Aim of the task> Please take the part of the entries that opens with the line containing "Image resolution: width=431" and closes with the line containing "center [40, 216].", and swap "resolution" for "size". Leave everything else the same.

Data>
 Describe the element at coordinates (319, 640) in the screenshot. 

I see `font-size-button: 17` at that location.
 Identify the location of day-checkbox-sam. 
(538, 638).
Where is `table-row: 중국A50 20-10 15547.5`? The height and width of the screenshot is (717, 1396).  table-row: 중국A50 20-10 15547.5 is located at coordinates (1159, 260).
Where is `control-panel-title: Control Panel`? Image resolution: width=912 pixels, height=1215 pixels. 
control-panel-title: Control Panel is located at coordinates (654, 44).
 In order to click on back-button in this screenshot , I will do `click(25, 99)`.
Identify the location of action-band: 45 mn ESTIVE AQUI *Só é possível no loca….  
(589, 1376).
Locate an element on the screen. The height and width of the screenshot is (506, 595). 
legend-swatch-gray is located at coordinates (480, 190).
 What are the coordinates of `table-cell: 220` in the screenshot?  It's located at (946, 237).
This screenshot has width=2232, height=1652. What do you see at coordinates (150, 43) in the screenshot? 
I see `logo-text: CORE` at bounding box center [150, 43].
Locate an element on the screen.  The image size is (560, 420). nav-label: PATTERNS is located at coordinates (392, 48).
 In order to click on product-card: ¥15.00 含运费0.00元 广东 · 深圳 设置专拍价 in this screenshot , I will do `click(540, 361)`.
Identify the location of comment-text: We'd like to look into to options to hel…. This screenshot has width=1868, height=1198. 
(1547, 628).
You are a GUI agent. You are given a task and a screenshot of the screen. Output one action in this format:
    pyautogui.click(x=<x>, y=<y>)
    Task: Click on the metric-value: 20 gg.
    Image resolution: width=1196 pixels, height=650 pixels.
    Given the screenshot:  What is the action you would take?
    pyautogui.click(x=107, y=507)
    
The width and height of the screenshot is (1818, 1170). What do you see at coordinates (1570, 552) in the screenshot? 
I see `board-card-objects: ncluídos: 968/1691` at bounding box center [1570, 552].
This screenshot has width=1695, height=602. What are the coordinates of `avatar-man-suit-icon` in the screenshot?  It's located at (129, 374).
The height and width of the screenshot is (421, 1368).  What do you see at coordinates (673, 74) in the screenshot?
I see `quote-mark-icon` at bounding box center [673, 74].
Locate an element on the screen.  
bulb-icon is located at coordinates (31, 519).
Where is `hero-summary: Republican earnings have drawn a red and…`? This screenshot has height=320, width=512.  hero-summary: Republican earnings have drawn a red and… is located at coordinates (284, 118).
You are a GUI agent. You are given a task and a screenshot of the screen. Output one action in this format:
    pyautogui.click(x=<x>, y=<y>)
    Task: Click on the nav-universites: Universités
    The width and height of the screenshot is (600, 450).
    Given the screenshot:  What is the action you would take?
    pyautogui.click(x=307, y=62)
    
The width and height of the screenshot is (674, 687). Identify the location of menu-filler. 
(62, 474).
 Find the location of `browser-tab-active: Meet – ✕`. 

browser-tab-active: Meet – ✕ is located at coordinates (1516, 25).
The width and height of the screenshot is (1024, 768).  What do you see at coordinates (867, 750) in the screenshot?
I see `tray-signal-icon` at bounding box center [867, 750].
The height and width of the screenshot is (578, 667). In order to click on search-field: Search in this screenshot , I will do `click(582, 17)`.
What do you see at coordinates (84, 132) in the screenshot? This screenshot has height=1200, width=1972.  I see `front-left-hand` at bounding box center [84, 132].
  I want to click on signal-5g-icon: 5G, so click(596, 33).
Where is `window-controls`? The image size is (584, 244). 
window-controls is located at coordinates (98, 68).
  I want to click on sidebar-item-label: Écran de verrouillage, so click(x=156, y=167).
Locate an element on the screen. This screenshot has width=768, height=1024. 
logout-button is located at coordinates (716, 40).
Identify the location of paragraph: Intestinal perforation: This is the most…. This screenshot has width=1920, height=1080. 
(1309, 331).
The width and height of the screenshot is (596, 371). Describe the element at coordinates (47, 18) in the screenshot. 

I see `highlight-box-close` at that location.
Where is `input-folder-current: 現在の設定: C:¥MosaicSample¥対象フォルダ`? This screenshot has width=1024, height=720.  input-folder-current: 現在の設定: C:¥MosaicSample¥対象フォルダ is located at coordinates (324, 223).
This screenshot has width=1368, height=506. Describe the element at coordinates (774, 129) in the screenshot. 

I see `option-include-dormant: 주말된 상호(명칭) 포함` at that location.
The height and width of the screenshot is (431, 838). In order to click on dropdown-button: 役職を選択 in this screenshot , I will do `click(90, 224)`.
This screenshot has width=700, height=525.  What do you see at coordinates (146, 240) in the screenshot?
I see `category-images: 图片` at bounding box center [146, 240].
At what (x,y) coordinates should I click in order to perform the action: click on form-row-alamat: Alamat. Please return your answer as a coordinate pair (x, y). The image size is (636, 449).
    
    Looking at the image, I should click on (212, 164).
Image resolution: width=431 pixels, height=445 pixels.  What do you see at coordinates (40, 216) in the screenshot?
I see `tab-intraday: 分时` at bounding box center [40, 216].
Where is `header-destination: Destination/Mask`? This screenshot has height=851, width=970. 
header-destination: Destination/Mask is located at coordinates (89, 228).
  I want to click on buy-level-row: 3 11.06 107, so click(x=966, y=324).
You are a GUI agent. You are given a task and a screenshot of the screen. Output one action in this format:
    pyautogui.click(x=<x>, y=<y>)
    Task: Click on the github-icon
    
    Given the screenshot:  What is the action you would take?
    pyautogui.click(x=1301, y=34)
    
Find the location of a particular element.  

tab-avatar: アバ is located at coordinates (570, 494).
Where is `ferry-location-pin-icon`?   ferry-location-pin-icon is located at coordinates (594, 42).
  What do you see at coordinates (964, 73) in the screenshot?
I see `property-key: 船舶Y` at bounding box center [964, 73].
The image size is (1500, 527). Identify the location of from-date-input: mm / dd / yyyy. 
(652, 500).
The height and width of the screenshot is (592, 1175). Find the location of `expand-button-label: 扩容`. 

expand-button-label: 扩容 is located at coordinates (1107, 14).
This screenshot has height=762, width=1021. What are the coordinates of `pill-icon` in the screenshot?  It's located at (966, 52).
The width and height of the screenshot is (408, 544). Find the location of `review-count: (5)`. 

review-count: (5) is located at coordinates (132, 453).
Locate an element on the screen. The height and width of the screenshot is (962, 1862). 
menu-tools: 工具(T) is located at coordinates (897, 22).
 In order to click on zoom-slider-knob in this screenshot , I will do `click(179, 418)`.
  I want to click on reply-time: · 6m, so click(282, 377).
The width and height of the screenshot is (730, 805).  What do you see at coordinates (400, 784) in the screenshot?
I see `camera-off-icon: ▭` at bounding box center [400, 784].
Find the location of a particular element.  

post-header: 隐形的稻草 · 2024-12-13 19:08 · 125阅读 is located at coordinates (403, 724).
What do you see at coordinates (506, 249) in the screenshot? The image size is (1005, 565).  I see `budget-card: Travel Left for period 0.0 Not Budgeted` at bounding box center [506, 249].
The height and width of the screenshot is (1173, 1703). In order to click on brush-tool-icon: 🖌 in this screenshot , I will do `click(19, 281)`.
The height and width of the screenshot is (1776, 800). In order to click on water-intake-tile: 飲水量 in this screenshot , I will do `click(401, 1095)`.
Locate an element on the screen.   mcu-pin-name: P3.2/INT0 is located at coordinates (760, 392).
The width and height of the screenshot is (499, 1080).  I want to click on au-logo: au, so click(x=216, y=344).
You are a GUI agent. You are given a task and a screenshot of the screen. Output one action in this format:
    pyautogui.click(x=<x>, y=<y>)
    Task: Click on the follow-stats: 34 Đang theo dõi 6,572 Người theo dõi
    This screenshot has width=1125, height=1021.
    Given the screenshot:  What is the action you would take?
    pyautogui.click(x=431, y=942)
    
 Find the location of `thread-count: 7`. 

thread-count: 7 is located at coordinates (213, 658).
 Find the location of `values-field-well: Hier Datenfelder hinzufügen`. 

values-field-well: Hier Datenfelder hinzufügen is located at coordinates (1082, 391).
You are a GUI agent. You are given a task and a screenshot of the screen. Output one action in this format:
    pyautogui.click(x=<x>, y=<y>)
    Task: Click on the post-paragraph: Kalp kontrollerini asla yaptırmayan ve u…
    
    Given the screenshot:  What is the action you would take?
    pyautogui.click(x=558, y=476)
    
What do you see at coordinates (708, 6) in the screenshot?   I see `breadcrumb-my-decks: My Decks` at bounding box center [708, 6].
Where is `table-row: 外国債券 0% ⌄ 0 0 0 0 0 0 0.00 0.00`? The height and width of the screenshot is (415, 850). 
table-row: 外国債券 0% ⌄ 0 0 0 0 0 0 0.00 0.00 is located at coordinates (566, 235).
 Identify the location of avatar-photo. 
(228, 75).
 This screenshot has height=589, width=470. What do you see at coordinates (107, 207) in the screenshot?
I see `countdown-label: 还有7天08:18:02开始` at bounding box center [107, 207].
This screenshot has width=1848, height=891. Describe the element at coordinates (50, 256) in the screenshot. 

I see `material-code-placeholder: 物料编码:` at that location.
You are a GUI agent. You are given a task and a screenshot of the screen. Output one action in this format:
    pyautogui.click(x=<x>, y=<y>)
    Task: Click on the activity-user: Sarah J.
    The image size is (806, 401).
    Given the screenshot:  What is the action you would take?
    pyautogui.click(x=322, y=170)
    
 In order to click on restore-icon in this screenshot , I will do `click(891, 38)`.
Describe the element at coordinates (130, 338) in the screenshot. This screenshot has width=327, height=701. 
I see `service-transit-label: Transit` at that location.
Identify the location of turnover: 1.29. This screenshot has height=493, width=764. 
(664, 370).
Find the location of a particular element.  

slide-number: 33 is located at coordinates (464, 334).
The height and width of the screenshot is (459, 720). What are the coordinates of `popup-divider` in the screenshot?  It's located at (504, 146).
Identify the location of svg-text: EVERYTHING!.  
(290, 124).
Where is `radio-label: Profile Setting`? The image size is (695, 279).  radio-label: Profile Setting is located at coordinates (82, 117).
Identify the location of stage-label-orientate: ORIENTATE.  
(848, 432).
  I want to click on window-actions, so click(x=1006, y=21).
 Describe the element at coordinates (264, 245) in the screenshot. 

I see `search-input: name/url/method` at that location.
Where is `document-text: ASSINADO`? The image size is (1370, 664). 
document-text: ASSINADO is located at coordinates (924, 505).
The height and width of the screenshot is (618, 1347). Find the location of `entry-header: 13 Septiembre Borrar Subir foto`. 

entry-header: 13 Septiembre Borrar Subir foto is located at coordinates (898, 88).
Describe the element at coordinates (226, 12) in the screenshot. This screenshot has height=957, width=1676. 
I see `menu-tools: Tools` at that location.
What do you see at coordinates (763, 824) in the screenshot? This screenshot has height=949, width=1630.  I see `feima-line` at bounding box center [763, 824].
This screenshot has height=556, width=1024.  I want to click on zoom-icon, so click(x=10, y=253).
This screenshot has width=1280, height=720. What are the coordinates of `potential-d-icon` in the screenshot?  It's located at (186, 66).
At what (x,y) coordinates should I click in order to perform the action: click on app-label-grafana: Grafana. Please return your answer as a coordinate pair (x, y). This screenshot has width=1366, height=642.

Your response>
Image size: width=431 pixels, height=445 pixels.  What do you see at coordinates (40, 216) in the screenshot?
I see `tab-intraday: 分时` at bounding box center [40, 216].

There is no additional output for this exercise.